Pour recentrer un peu sur la question, je préfère me définir comme artiste plutôt que comme photographe. Je crée des images, des concepts, des œuvres avec certes un appareil photo, mais ce n’est pour moi qu’un outil. Et puis, photographe c’est tellement large comme concept ! Je suis incapable de faire de bons reportages photo…Disons que je suis artiste photographe et non pas un photojournaliste !

Je crée, tout simplement, pour tenter de…changer le monde ! En tout cas, de faire changer subtilement les mentalités vis-à-vis de sujets qui me semblent préoccupants dans notre société.
J’essaye d’introduire une petite graine dans l’esprit des gens qui leur fera, petit à petit, avoir la même vision que moi. Mais je vous rassure tout de suite, ça ne marche pas !

Vous êtes Infographiste spécialiste en création de logos. En quoi consiste votre travail, pour quel type de client travaillez-vous ?

Ah ! Je change de casquette !
Parallèlement à mes projets artistiques, je travaille pour différentes entreprises comme directeur artistique… Mon travail est un peu plus large que l’infographie…Et je ne suis pas vraiment spécialisé en création de logos !

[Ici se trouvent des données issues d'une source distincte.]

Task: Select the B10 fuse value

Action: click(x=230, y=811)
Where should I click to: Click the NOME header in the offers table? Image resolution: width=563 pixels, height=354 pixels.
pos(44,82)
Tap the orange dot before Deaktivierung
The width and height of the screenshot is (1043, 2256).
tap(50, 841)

Pour un client, aussi bien une grande entreprise avec plusieurs dizaines de milliers de salariés que pour une PME en passant par des artistes indépendants, je réalise des plans de communication, des sites internet, l’élaboration d’une nouvelle image ou encore une nouvelle charte graphique. Je tente de les accompagner de A à Z sur le projet et je supervise sa bonne réalisation.

Concrètement, un client vient me voir avec une problématique de communication, et ensemble, nous définissions ce qui peut être fait pour y remédier. Un site Internet ? Oui mais quel type de site ? Comment ensuite va-t-on le faire connaitre ? Une brochure pour de la communication interne ? Que mettre dedans ? Une fois, les grandes orientations définies, on passe à la phase de réalisation. Cela passe par de la création de logos, du webdesign, de la photographie, mais également par la création d’affiches publicitaires ou de bannières internet…
Au final, je suis assez polyvalent, je fais un peu de tout !

Si vous avez besoin de mes services, je vous invite à aller voir http://www.idan.fr.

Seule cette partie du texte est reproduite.